## [GOAL OF THE EXERCISE]
Using the data that follows, output only the lines from the line with "You are a GUI" up to and including the line with "Given: Click the Selected ID input field", exactly, leaving pictures aside.

╭─ SUPPLIED ENTRIES

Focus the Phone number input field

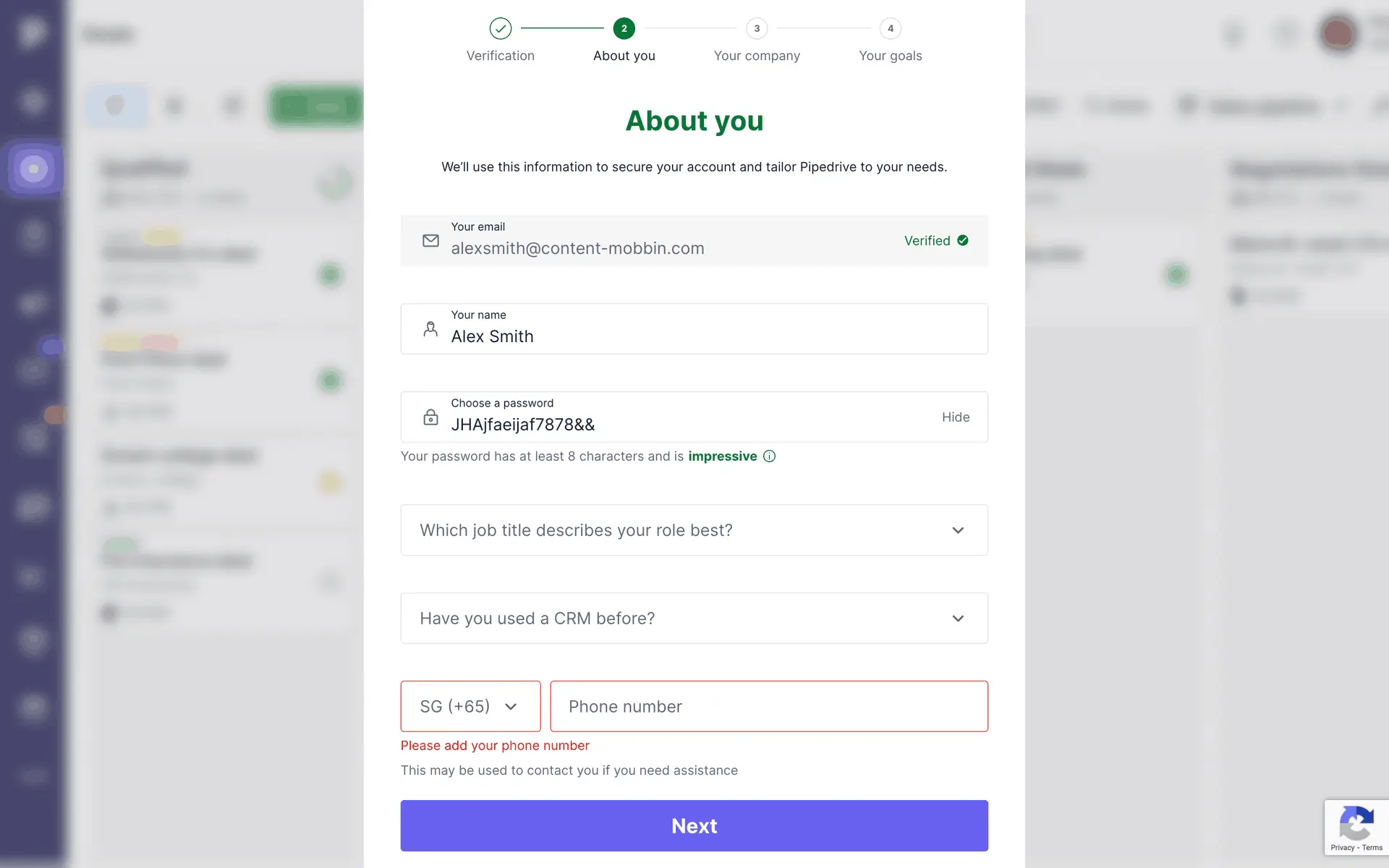point(768,707)
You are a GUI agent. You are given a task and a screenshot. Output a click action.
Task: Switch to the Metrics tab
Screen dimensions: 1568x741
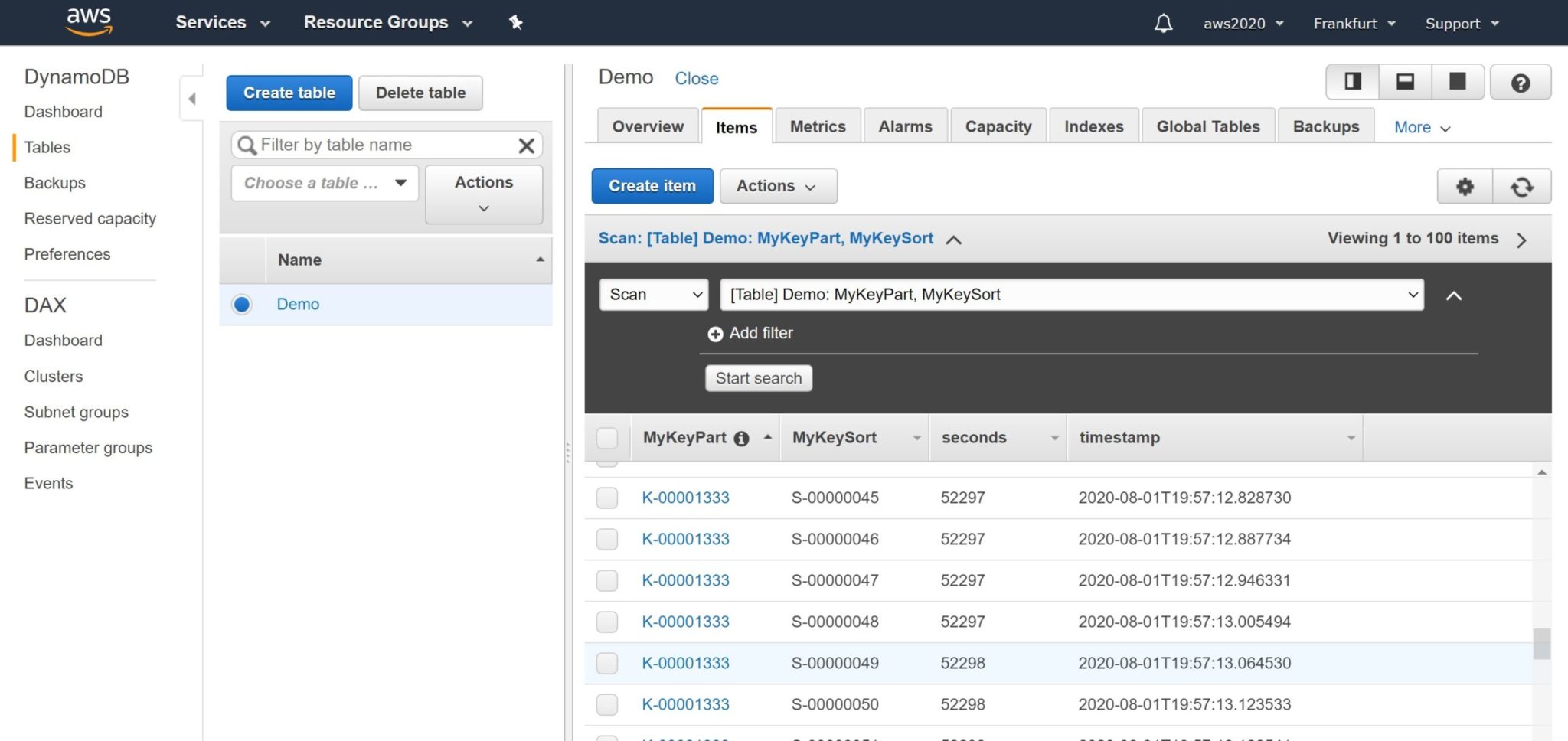pyautogui.click(x=817, y=127)
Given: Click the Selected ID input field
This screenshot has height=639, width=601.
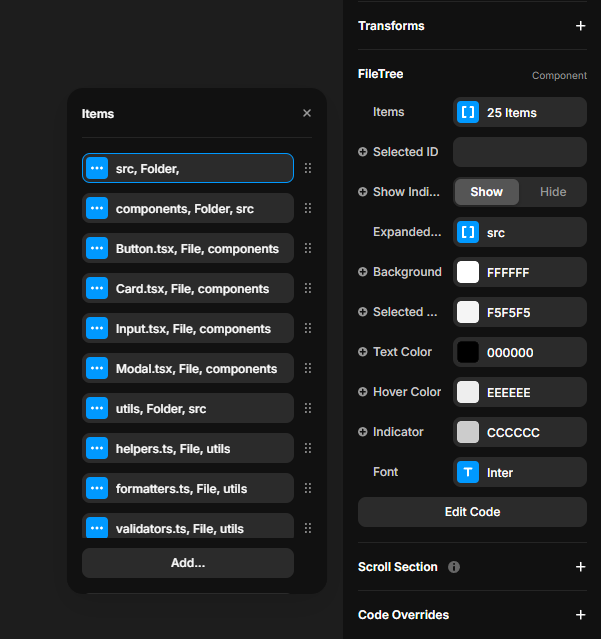Looking at the screenshot, I should pos(519,152).
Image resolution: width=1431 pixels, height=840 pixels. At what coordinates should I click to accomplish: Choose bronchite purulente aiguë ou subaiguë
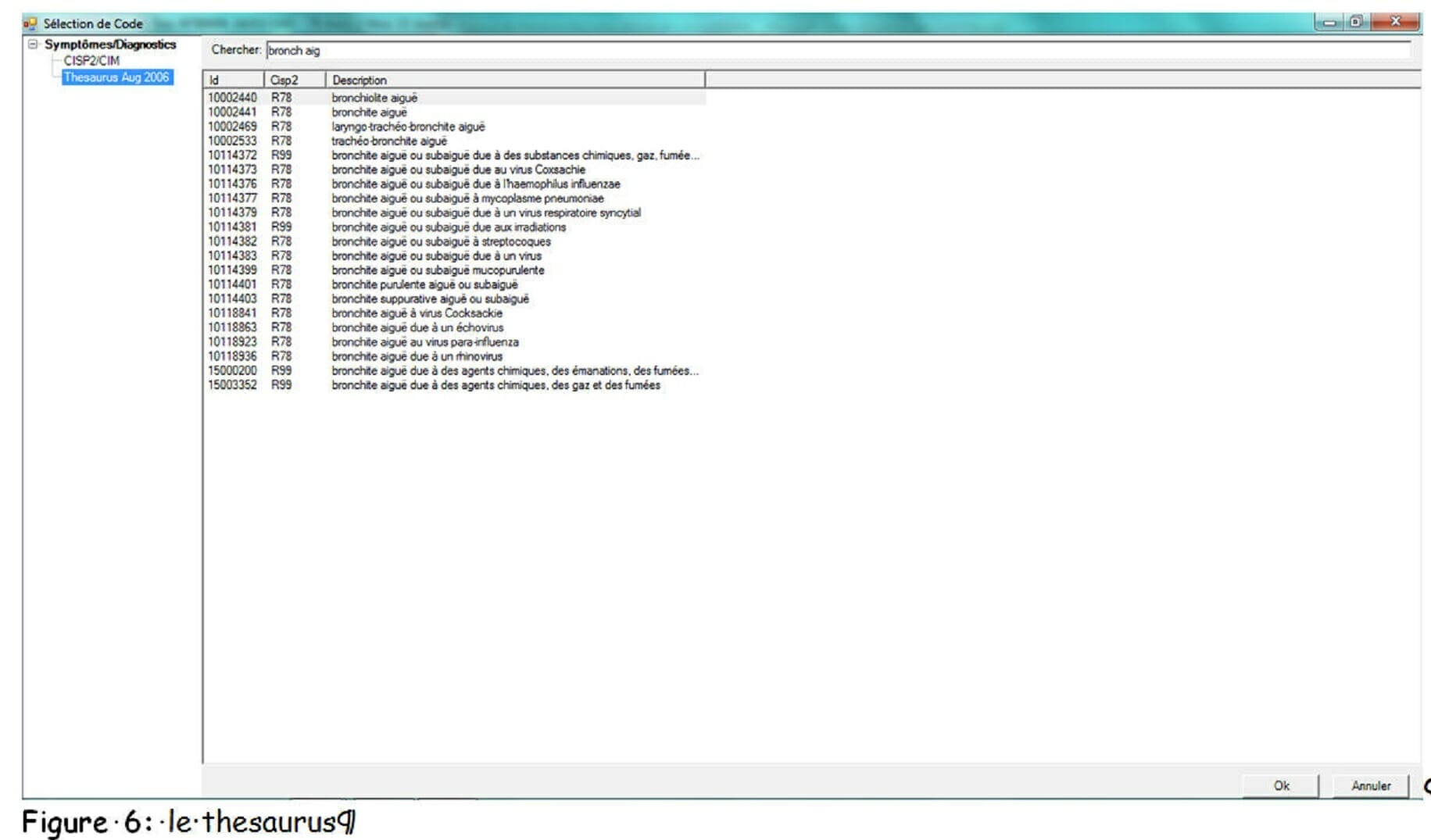click(x=424, y=284)
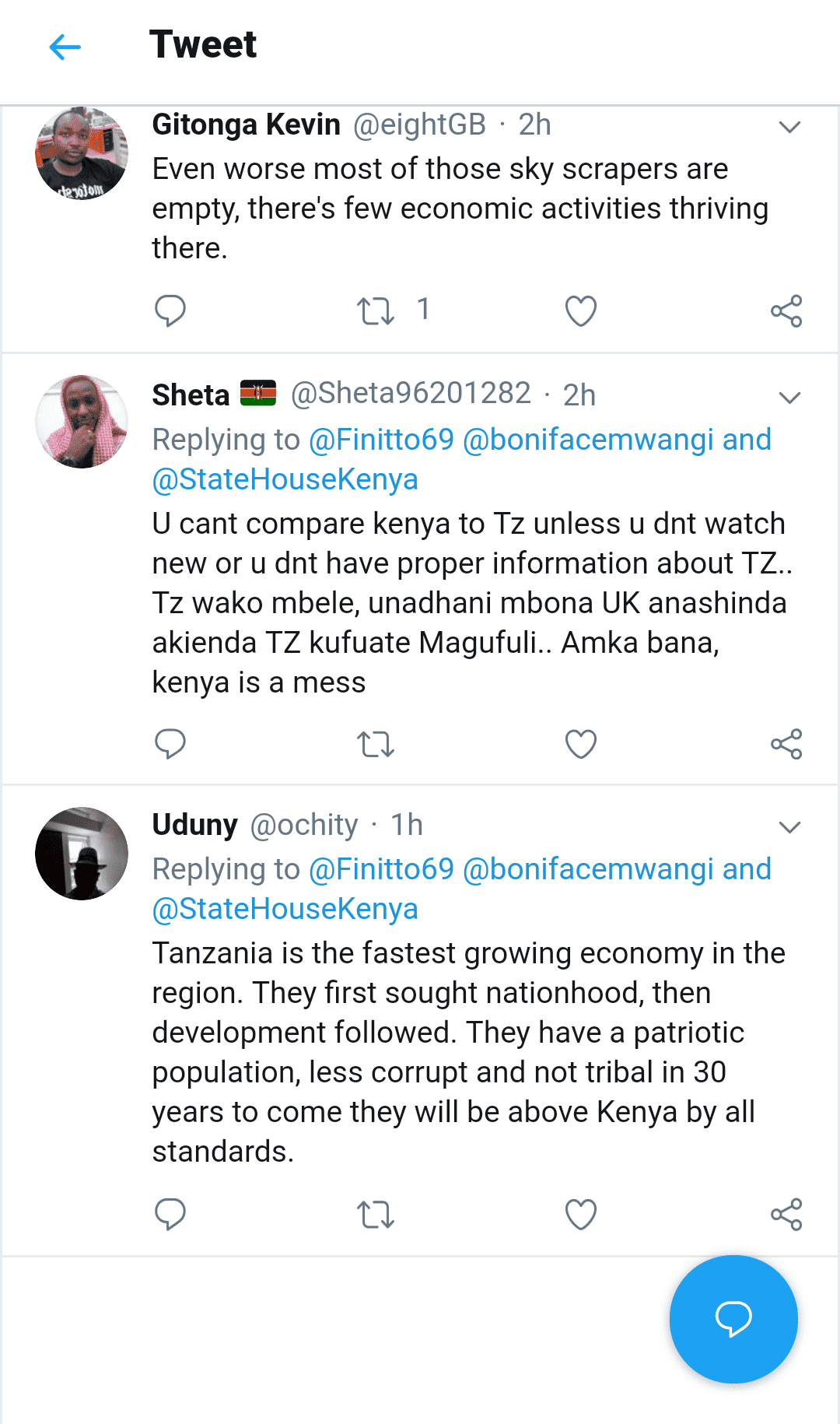The width and height of the screenshot is (840, 1424).
Task: Open @StateHouseKenya mention in Sheta's reply
Action: tap(285, 479)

╰─

## [EXERCISE ANSWER]
You are a GUI agent. You are given a task and a screenshot. Output a click action.
Task: Switch to the Metrics tab
Screen dimensions: 1568x741
pyautogui.click(x=817, y=127)
Given: Click the Selected ID input field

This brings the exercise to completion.